_EXERCISE INSTRUCTIONS_: Print each of the records below, leaving every word as it is.

_Stored records_:
▽

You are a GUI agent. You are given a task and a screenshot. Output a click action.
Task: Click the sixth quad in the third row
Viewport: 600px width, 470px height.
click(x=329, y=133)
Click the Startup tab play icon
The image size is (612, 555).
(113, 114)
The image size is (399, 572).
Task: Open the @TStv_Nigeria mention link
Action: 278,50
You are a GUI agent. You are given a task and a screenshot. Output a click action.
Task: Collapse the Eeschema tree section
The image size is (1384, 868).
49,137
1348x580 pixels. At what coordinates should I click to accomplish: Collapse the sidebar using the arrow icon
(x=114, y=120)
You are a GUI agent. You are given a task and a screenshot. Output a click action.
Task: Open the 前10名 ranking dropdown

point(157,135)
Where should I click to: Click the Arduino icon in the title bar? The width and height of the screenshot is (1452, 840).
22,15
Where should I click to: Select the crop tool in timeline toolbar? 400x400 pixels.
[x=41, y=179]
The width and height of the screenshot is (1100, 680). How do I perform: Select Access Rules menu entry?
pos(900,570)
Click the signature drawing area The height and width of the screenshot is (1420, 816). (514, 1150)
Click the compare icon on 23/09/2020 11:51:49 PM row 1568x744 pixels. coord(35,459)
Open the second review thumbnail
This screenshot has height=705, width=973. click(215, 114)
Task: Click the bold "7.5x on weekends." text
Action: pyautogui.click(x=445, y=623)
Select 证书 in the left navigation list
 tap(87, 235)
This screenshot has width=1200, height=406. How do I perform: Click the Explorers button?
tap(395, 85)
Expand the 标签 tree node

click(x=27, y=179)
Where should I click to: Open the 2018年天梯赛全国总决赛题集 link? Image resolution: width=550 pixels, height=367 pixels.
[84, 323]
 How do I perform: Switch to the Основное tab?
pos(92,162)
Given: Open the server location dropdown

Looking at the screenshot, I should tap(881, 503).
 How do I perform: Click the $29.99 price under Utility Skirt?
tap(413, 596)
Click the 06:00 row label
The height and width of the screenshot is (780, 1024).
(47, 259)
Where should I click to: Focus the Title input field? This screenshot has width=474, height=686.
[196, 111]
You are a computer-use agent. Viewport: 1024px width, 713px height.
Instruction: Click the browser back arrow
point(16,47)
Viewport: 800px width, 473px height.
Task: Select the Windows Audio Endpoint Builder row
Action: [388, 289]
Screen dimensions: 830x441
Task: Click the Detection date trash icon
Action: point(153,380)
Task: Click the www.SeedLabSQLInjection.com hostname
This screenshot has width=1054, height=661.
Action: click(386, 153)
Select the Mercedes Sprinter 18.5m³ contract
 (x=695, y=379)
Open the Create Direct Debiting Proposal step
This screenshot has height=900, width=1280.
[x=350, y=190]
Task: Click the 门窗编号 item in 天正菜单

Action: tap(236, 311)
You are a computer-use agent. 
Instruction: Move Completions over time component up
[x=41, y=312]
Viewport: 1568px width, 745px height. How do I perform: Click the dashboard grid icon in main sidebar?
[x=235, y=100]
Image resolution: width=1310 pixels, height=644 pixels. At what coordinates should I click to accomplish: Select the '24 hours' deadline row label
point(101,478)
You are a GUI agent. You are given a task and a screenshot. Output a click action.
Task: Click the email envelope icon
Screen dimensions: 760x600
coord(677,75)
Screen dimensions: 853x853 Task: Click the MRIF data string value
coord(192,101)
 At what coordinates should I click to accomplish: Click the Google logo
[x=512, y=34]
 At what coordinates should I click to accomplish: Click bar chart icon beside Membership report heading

△

_WRITTEN SOLUTION_:
You are a GUI agent. You are given a task and a screenshot. Output a click action.
Task: Click the sixth quad in the third row
Viewport: 600px width, 470px height.
click(x=329, y=133)
Click the Startup tab play icon
The image size is (612, 555).
(113, 114)
The image size is (399, 572).
Task: Open the @TStv_Nigeria mention link
Action: 278,50
You are a GUI agent. You are given a task and a screenshot. Output a click action.
Task: Collapse the Eeschema tree section
The image size is (1384, 868).
49,137
1348x580 pixels. At what coordinates should I click to accomplish: Collapse the sidebar using the arrow icon
(x=114, y=120)
You are a GUI agent. You are given a task and a screenshot. Output a click action.
Task: Open the 前10名 ranking dropdown

point(157,135)
Where should I click to: Click the Arduino icon in the title bar? The width and height of the screenshot is (1452, 840).
22,15
Where should I click to: Select the crop tool in timeline toolbar? 400x400 pixels.
[x=41, y=179]
The width and height of the screenshot is (1100, 680). How do I perform: Select Access Rules menu entry?
pos(900,570)
Click the signature drawing area The height and width of the screenshot is (1420, 816). (514, 1150)
Click the compare icon on 23/09/2020 11:51:49 PM row 1568x744 pixels. coord(35,459)
Open the second review thumbnail
This screenshot has height=705, width=973. click(215, 114)
Task: Click the bold "7.5x on weekends." text
Action: pyautogui.click(x=445, y=623)
Select 证书 in the left navigation list
 tap(87, 235)
This screenshot has width=1200, height=406. How do I perform: Click the Explorers button?
tap(395, 85)
Expand the 标签 tree node

click(x=27, y=179)
Where should I click to: Open the 2018年天梯赛全国总决赛题集 link? Image resolution: width=550 pixels, height=367 pixels.
[84, 323]
 How do I perform: Switch to the Основное tab?
pos(92,162)
Given: Open the server location dropdown

Looking at the screenshot, I should tap(881, 503).
 How do I perform: Click the $29.99 price under Utility Skirt?
tap(413, 596)
Click the 06:00 row label
The height and width of the screenshot is (780, 1024).
(47, 259)
Where should I click to: Focus the Title input field? This screenshot has width=474, height=686.
[196, 111]
You are a computer-use agent. Viewport: 1024px width, 713px height.
Instruction: Click the browser back arrow
point(16,47)
Viewport: 800px width, 473px height.
Task: Select the Windows Audio Endpoint Builder row
Action: [388, 289]
Screen dimensions: 830x441
Task: Click the Detection date trash icon
Action: point(153,380)
Task: Click the www.SeedLabSQLInjection.com hostname
This screenshot has width=1054, height=661.
Action: click(386, 153)
Select the Mercedes Sprinter 18.5m³ contract
 (x=695, y=379)
Open the Create Direct Debiting Proposal step
This screenshot has height=900, width=1280.
[x=350, y=190]
Task: Click the 门窗编号 item in 天正菜单

Action: tap(236, 311)
You are a computer-use agent. 
Instruction: Move Completions over time component up
[x=41, y=312]
Viewport: 1568px width, 745px height. How do I perform: Click the dashboard grid icon in main sidebar?
[x=235, y=100]
Image resolution: width=1310 pixels, height=644 pixels. At what coordinates should I click to accomplish: Select the '24 hours' deadline row label
point(101,478)
You are a GUI agent. You are given a task and a screenshot. Output a click action.
Task: Click the email envelope icon
Screen dimensions: 760x600
coord(677,75)
Screen dimensions: 853x853 Task: Click the MRIF data string value
coord(192,101)
 At what coordinates should I click to accomplish: Click the Google logo
[x=512, y=34]
 At what coordinates should I click to accomplish: Click bar chart icon beside Membership report heading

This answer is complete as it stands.